Пермяков достал из кармана листок бумаги, испещренный цифрами, и показал сталеварам, сколько тонн стали недодал каждый по своей вине и по вине сменщика.
У окна вздохнула Анна Петровна, внимательно следившая за беседой. Чечулин невольно оглянулся: почудилось, будто Анна Петровна стоит за его спиной.
— Почему это получается? — назидательно продолжал Пермяков. — Во-первых, политической сознательности у вас мало, во-вторых, дружбы нет. Вот на фронте крепко люди дружат. Все за одного — один за всех. Жизни своей за товарищей не жалеют.
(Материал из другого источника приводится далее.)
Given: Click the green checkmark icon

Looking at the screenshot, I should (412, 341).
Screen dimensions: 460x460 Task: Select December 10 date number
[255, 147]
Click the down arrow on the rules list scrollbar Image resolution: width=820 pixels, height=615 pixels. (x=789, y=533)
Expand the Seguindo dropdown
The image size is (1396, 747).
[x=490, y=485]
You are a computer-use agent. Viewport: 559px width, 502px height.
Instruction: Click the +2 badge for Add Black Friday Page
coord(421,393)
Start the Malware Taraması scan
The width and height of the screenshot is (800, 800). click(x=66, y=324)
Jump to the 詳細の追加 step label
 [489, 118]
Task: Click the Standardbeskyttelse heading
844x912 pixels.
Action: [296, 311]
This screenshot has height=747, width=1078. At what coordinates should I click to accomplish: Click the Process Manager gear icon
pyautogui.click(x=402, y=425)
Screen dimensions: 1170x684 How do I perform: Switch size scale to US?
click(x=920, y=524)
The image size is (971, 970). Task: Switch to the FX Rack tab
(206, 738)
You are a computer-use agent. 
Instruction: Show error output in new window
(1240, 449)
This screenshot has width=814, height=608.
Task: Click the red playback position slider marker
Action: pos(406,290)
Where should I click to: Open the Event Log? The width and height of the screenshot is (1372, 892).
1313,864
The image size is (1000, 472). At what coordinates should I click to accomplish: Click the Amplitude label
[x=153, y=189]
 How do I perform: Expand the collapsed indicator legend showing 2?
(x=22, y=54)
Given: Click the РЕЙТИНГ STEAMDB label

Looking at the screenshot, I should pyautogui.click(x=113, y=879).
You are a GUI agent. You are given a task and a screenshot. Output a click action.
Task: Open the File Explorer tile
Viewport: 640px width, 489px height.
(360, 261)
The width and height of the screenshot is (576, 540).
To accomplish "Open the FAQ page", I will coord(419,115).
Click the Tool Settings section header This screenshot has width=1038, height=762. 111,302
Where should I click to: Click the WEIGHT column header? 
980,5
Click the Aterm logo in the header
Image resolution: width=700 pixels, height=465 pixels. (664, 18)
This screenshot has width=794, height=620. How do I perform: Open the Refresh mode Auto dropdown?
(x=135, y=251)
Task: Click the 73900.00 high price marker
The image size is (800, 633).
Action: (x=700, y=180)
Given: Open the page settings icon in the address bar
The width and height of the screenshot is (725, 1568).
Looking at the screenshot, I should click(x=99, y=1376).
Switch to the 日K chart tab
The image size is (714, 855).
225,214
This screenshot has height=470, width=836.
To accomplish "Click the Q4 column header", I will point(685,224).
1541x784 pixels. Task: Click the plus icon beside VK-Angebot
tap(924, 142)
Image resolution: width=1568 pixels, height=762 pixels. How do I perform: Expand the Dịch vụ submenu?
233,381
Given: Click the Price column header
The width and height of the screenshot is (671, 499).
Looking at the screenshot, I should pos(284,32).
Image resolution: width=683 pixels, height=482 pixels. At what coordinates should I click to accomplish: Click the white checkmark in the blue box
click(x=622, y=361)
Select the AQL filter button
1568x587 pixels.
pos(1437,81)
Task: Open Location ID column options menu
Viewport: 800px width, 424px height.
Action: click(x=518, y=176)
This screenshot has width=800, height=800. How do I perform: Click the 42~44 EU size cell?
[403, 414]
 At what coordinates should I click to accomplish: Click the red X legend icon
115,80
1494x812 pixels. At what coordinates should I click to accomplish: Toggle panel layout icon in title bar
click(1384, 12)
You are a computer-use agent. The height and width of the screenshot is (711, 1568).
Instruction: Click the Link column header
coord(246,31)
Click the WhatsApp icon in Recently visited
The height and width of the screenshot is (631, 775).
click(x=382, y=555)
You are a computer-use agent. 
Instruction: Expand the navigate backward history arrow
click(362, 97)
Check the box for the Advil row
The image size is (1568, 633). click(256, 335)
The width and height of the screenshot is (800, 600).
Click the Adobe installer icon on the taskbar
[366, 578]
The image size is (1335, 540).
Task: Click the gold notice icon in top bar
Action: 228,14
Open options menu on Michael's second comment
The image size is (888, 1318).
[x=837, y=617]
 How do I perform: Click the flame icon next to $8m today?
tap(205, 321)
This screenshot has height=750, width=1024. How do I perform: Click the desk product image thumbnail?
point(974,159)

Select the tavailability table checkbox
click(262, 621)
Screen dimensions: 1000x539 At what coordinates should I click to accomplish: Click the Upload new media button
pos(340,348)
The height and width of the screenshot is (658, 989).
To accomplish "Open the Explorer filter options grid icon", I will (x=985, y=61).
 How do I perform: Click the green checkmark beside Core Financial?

А ведь люди те же самые. Завтра, может быть, и вы там будете. Так почему же то, что возможно там, невозможно здесь? Государство отдало вам печь, и работайте на ней дружно.
— А может… — Смирнов осекся.
— Говори, говори, Ваня, — подбодрил его Пермяков.
— Может быть, нам от этих самых баллов отказаться? В общую копилку все складывать и процент всем считать одинаковый, общий от печи. Тогда каждый не о себе будет думать, а о товарищах и о печи.
— Не о баллах, а о тоннах, — уточнил Пермяков.
— Вот именно, — с жаром подхватил Бурой. — А то баллов много, а тонн мало.
— А не влетит? — встревожился осторожный Чечулин. — Ведь это приказ наркома — по баллам распределять.
— Как сказать, — раздумчиво ответил Пермяков. — Пойдет дело хуже — влетит. Но, я думаю, будет лучше. Тогда обойдется. Наркому ведь тоже нужны не баллы, а тонны.
Анна Петровна внесла самовар, стала разливать чай.
Придвинув к себе стакан, Пермяков начал делиться сокровенными мыслями: хочет, чтобы их печь была в цехе ведущей, чтобы на нее остальных равнять можно было. Бывает, такую печь начальство организует. Выберут лучшую печь, дают ей лучшую шихту, оберегают от всяких задержек — словом, создают условия. И что получается? Одна печь впереди идет, а другие за ней подтянуться не могут. Да еще нареканий не оберешься. Если же они на первое место выйдут — сразу все поймут почему: изнутри идет, от дружбы. Какая другим наука будет!